▸ Written exercise:
Please count the rows below that contain the word "dropdown", with case counting, and give only that number.

▸ Records for the task:

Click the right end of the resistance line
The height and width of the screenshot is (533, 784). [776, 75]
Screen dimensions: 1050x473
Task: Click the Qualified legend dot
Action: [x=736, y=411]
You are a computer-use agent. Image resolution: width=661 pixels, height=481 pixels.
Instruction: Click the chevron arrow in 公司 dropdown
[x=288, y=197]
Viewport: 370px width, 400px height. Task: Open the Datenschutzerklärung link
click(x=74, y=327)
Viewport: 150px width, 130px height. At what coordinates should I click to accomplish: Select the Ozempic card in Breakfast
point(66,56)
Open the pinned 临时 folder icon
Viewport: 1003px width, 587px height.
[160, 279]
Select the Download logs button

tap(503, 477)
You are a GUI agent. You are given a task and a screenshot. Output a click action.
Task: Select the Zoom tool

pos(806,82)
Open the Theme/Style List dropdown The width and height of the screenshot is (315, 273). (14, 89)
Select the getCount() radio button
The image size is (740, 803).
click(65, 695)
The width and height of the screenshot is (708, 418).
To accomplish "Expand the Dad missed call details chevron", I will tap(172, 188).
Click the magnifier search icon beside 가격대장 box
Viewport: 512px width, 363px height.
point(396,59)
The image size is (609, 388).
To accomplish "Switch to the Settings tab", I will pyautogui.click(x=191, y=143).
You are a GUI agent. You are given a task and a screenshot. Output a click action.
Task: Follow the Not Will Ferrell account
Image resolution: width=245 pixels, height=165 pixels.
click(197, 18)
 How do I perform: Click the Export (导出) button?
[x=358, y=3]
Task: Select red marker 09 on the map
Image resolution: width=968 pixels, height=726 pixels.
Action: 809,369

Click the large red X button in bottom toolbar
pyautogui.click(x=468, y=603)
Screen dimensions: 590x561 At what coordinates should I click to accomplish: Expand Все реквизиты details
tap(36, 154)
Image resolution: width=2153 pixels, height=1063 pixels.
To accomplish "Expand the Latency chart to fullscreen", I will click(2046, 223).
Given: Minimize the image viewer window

▸ Task answer:
2